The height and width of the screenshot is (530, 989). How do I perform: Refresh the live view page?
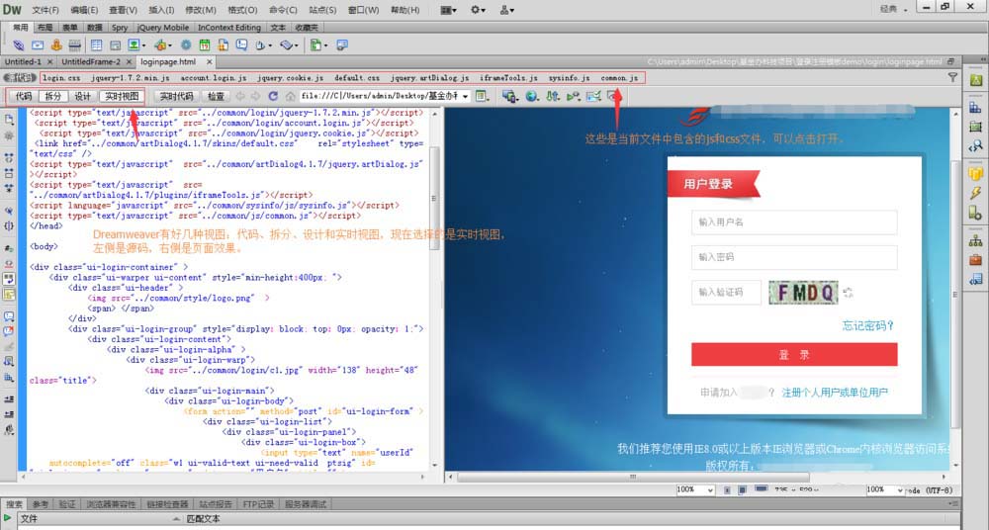coord(273,96)
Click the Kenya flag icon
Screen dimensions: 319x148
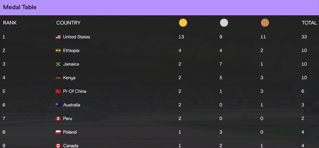[x=58, y=78]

- **WORK TO BE COMPLETED**: Convert the rows to a two-column CSV with the columns request and answer, one line per row, putting each request and its answer in their own quoted fields and turning any line breaks into spaces. Leave the pictures out.

- **RESPONSE TO THE TASK**:
request,answer
"The height and width of the screenshot is (530, 989). How do I perform: Refresh the live view page?","coord(273,96)"
"Click the Kenya flag icon Screen dimensions: 319x148","[x=58, y=78]"